Halloween is almost here. And while I may not be sticking to my pre-parenting traditions (scary movie marathons, obnoxious decorations, and drinking my weight in pumpkin beer), I am still finding time to be living in a constant state of fear #isthisyearoveryet?
You see, when you are a parent of small children, everyday is Halloween. Someone is always asking you for something (trick-or-can-I-have-more-crackers), there are costumes, and cobwebs. Lots and lots of cobwebs.
And like I said, shit is scary. I’m talking more than just the day to day cray that is 2017. Toddlers are scary. I mean, they are known for the weird things that they say and do. And weird things become terrifying things when they happen in the middle of the night.
As a matter of fact, life with a toddler is kind of like Halloween married a scary movie and they had a haunted house for a baby. And now you’re stuck changing that baby’s diapers.
- There’s not much difference between a toddler and a poltergeist. Sometimes I’ll be sitting on the toilet and the door will quietly open, but there won’t be anyone there. Cabinets and drawers that were previously closed are suddenly open. I can walk out of a clean room for two seconds and walk back into one that looks like a team of monkeys got into a fight in a Toys R Us.

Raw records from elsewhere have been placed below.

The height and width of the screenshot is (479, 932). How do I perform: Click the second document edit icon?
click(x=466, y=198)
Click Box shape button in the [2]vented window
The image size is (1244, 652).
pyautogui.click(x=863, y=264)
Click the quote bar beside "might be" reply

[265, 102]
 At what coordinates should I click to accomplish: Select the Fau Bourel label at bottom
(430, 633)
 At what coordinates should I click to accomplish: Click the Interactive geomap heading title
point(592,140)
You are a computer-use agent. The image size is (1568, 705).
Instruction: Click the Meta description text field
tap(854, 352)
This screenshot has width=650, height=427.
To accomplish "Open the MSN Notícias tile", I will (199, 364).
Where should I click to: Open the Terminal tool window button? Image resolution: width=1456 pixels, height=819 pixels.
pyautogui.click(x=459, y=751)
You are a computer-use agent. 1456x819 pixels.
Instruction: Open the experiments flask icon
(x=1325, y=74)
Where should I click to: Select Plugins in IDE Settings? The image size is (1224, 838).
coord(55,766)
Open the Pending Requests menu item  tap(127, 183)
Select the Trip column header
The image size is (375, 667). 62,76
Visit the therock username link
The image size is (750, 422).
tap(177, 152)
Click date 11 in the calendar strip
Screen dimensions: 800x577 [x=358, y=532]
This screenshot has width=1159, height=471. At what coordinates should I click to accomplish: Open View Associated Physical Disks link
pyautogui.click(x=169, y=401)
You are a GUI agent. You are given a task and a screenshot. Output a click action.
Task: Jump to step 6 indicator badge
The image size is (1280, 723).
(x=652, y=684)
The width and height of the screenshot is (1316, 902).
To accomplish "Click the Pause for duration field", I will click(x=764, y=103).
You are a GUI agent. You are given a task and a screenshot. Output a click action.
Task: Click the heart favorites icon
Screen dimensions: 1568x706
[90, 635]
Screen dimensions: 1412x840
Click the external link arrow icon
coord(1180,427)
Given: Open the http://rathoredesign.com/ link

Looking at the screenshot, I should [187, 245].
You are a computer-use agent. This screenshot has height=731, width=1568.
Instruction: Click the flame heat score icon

- There is something else living in my toddler, and it’s trying to get out! My daughter twitches, giggles, and yells randomly. It’s almost as though she’s waging an inner war with an alternate personality that is intent on taking over. Sometimes she’ll give a shudder and then start growling seemingly out of nowhere. She’ll just turn ever so slightly to look at me or my husband and give a slow, deliberate smile. I’ve seen this movie, it does not end well for the parents. Well, at least it doesn’t end well for the dad, I’m pretty sure the mom made it out okay though.
- There’s another presence here… and it lives inside a Fisher Price barnyard walker. Toys turn off and on at random. Sometimes in the middle of the night I will hear a song playing quietly in an empty room. Or a giggle will escape from inside of an otherwise unoccupied toybox. Theeeey’re heeeeeeeere… and they require five D batteries but you only have four because THEY ONLY COME IN PACKS OF FOUR.
- Toddlers relay messages from the other side. Yeah, kids say the darndest things. And by the darndest, I mean the most terrifying shit ever. Recently, my 6 month old was asleep in her room while the toddler and I were cooking in the kitchen. Suddenly, grabbing the baby monitor, the toddler yelled, “Look mommy, you’re in there!” I was like, “Wait, what? Who the hell is in there with my baby?!” One night way back when my daughter was 18 months old, she woke up at 3AM and refused to go back to sleep. She kept pointing at the windows and the door and saying, “It’s outside.” When I asked her what it was, she couldn’t tell me. Eventually she walked to the door and reached towards the knob and said, “Help open.” Um, fuck that. I scooped her back up, turned off the lights in the kitchen, and noped back into the bedroom where my husband was sleeping. We stayed there like that until morning.
- If you have a toddler in the house, you are just constantly saying, “What is happening?!” with varying degrees of urgency. I’ve been in the middle of cooking dinner when suddenly my hallway sounded like the end of Paranormal Activity. You know the part I’m talking about, with the loud rapid footsteps. I’ll be mid-stir at the stove and suddenly it sounds like a large demon is running down my hall, about to end my life. But when I turn around, it’s just my tiny toddler. I’ve caught her, on more than one occasion, pointing at nothing and smiling/talking/laughing, like she’s communicating with something only she can see. Once, I walked into the hallway and she was standing there, stock still. Her back was to me, and she was looking out towards the dark kitchen. When I called her name she slowly turned around and looked at me, smiled, and ran laughing into the darkness.
- Actions speak louder than words, and a toddler’s actions scream, “You’re going to die soon!” Have you ever been in the shower with shampoo suds streaming down your face when you hear the sound of the shower curtain slowly sliding open when you are supposed to be in the bathroom alone? I have. I hope asking me for animal crackers was worth shaving two years off my life!!!
- Night time is the scariest time of them all. You haven’t really lived until you’ve woken up in the middle of the night to someone standing silently next to your bed. If doctors really wanted to test your stress levels, they’d skip the treadmills and just hook you up to a machine as your darling daughter crawls into your room with her head down, on all fours, whispering while you’re minding your own business watching the Amityville Horror. That’s a true story. That freaking happened to me.
- Night terrors and terror in the night… You’ve heard of sleepwalking, and sleep talking, but have you heard of sleep crawling? I have watched my daughter crawl out of her room and into ours while sound asleep, dragging her head along the floor like dead weight. Which, while unbelievably terrifying is apparently perfectly normal according to her doctor who may or may not also be in league with Satan.
So yeah, I may not have found time to watch my box set of Nightmare on Elm Street this year. Or, been able to pencil in a haunted hayride, but I have had my fair share of scares this Halloween season.